Task directions
Rewrite the lines from the one with "Cookie Policy (467, 671)" up to and including the one with "Home (126, 239)", changing "Photos" to "Gallery" and keeping everything else the same. Return only those lines.

Task inputs
=-=-=-=-=

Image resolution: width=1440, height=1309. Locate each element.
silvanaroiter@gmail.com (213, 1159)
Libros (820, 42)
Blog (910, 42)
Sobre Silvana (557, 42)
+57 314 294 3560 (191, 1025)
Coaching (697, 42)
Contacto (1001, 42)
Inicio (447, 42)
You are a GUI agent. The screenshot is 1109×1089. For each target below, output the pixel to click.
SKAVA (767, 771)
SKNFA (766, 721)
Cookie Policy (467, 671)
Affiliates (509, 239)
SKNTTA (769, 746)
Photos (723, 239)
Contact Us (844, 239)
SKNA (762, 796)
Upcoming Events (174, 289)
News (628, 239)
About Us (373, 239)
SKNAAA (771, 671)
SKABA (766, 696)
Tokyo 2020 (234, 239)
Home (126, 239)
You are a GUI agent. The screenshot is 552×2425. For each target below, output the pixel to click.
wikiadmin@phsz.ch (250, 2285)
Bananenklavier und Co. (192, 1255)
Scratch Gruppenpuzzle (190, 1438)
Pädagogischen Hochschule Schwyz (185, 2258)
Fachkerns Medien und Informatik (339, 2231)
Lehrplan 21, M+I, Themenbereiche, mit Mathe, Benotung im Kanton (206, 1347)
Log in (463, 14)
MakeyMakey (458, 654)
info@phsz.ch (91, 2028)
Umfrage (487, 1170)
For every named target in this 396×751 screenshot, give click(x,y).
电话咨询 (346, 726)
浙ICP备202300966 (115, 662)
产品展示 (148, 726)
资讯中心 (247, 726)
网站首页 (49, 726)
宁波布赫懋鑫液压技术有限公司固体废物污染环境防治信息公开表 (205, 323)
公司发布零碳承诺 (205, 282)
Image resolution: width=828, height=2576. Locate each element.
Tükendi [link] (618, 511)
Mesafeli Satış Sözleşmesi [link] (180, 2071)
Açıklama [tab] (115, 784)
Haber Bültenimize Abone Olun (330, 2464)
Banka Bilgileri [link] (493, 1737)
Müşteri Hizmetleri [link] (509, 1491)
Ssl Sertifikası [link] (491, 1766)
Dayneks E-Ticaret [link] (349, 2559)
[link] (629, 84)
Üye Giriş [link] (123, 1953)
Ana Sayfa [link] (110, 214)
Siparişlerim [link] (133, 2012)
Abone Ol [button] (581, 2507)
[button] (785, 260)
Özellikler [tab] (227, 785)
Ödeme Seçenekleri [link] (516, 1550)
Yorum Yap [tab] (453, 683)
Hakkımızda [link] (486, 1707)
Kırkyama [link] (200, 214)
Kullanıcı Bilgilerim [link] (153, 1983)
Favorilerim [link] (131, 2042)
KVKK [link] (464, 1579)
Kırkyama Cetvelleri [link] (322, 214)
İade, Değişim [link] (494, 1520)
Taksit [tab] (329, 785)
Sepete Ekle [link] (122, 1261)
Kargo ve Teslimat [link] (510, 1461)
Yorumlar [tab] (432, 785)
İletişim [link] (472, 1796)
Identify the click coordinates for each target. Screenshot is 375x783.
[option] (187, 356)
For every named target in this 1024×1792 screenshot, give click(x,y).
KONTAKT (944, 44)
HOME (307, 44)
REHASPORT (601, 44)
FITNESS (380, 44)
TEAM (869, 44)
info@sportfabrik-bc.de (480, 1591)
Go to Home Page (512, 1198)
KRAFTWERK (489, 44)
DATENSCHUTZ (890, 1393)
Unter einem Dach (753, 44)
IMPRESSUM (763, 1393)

=-=-=-=-=

Exercise solution
Cookie Policy (467, 671)
Affiliates (509, 239)
SKNTTA (769, 746)
Gallery (723, 239)
Contact Us (844, 239)
SKNA (762, 796)
Upcoming Events (174, 289)
News (628, 239)
About Us (373, 239)
SKNAAA (771, 671)
SKABA (766, 696)
Tokyo 2020 (234, 239)
Home (126, 239)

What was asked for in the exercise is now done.